The House Lawsuit is Essential in Saving Congress' Power of the Purse

Professor Ronald Rotunda has written an outstanding article on the US House’s lawsuit against the President.  Rotunda begins by asking a simple question if this lawsuit is so frivolous as its detractors claim, why are they putting on so much effort into stopping a law firm from representing the House?

More importantly Rotunda details why the lawsuit does have merit by examining one small portion that makes the fundamental point of the lawsuit:  Executive Branch employees are spending money for which no funds have been appropriated.  . 

Congress has appropriated funds for other parts of the ACA. For example, Congress has appropriated funds to pay the “refundable tax credits” that another portion of the law, section 1401, authorizes. However, Congress has not yet appropriated any funds for section 1402. The nonpartisan Congressional Budget Office estimates that the cost of funding section 1402 for the next 10 years (2014 through 2024) will be approximately $178 billion—not an inconsiderable amount.

The Administration has certainly asked Congress to appropriate the money, but the Administration has been unsuccessful. For the 2014 Fiscal Year budget, for example, it asked Congress for $1,420,000,000 ($1.42 billion). As the House of Representatives states in ¶34 of its complaint, “Congress has not appropriated any funds for Section 1402 Offset Program payments to Insurers for Fiscal Years 2014 or 2015.” In the news reports, we constantly hear of proposals to “defund ObamaCare.” Plug that phrase into Google and you get about 280,000 hits. Yet, there is little talk of Congress’s failure to appropriate the new funds that the ACA needs to function.
. . . The House of Representatives lawsuit concludes that Burwell and other executive branch officials are using funds that Congress appropriated for tax refunds under 31 U.S.C. § 1324 to fund programs under section 1402, even though the ACA does not permit that money to be used for funding section 1402 programs. Indeed, 31 U.S.C. § 1324 expressly provides disbursements to implement section 1324 may not be used to fund other programs. In other words, the Executive Branch cannot use section 1324 as an all-purpose piggy bank.

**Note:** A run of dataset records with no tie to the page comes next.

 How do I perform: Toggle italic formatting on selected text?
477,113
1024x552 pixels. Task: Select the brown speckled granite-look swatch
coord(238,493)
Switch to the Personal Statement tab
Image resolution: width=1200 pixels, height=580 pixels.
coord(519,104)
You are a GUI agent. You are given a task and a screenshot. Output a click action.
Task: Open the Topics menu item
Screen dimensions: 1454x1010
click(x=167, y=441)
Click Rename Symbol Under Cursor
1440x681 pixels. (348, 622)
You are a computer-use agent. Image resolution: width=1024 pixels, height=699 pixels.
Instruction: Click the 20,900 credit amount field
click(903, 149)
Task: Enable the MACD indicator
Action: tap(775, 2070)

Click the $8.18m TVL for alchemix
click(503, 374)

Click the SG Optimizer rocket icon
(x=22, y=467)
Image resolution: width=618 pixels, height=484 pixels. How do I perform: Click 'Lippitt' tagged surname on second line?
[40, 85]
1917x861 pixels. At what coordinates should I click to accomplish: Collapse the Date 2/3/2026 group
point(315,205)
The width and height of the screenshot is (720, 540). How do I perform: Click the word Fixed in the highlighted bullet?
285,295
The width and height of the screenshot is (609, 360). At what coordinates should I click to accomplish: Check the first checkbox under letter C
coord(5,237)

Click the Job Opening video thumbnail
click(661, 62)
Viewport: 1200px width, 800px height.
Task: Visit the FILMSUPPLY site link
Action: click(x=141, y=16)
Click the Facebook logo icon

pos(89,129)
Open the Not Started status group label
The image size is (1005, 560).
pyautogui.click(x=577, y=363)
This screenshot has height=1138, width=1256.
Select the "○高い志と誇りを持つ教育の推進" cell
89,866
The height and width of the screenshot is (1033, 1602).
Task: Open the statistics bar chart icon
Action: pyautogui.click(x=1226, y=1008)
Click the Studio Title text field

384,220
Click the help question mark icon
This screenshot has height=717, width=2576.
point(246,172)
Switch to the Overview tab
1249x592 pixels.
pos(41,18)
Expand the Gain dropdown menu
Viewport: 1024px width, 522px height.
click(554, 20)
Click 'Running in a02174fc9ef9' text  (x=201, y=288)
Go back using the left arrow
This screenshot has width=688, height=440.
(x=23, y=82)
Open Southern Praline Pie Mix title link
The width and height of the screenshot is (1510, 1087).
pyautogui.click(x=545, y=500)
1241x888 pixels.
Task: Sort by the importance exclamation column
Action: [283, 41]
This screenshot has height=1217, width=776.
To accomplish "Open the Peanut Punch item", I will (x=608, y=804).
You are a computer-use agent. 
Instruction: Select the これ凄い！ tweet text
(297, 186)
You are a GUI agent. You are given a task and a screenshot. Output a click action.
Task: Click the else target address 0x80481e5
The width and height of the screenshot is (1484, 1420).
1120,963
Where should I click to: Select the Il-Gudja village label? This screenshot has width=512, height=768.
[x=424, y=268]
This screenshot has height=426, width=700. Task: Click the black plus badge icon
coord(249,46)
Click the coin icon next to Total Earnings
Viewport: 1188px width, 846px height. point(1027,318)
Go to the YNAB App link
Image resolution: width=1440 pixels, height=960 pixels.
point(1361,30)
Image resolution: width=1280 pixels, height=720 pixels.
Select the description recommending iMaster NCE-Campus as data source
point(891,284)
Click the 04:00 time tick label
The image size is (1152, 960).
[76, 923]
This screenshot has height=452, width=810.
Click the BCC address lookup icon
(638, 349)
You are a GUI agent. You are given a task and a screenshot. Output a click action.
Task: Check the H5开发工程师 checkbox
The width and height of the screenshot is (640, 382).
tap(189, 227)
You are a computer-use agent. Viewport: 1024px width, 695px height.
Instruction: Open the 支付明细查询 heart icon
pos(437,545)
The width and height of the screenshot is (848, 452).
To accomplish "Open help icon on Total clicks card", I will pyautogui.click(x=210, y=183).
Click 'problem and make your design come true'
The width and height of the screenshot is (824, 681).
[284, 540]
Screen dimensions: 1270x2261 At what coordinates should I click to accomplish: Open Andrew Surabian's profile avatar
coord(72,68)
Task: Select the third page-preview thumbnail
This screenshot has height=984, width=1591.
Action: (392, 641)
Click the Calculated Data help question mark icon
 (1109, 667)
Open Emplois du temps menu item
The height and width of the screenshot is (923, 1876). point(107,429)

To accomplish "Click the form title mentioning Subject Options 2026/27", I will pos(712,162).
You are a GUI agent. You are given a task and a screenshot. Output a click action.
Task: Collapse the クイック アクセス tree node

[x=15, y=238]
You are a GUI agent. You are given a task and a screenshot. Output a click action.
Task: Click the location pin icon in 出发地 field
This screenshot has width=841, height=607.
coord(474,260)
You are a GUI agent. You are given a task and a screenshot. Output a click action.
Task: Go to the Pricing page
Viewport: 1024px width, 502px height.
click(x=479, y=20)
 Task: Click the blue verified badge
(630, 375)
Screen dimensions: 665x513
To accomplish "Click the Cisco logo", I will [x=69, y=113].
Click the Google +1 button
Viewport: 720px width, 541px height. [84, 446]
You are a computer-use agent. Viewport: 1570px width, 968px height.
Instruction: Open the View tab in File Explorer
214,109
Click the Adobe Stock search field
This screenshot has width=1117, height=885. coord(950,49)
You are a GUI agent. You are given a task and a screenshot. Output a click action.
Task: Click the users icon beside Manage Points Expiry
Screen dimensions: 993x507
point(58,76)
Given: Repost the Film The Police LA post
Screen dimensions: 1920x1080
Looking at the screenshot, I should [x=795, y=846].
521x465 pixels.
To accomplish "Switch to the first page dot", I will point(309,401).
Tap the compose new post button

Rotunda’s conclusion should be troubling to all Americans regardless of party. 
I have just discussed one issue in the complaint that is 28 pages long, with over 100 numbered paragraphs encompassing five separate counts. The House of Representatives has made serious allegations that the Executive Branch is spending money that Congress has specifically refused to appropriate. If the Executive Branch can get away with that, we will find that Congress’s power of the purse is about as effective a restraint on Executive Power as handcuffs made of paper. If the Executive Branch can spend money that Congress has refused to authorize, the spending power is like a ratchet: Congress can force the President to spend money (the holding inTrain v. New York) but Congress cannot prevent the President from spending money that Congress never appropriated.

If President Obama can get away with this, the balance of power between the three branches of Government is forever altered.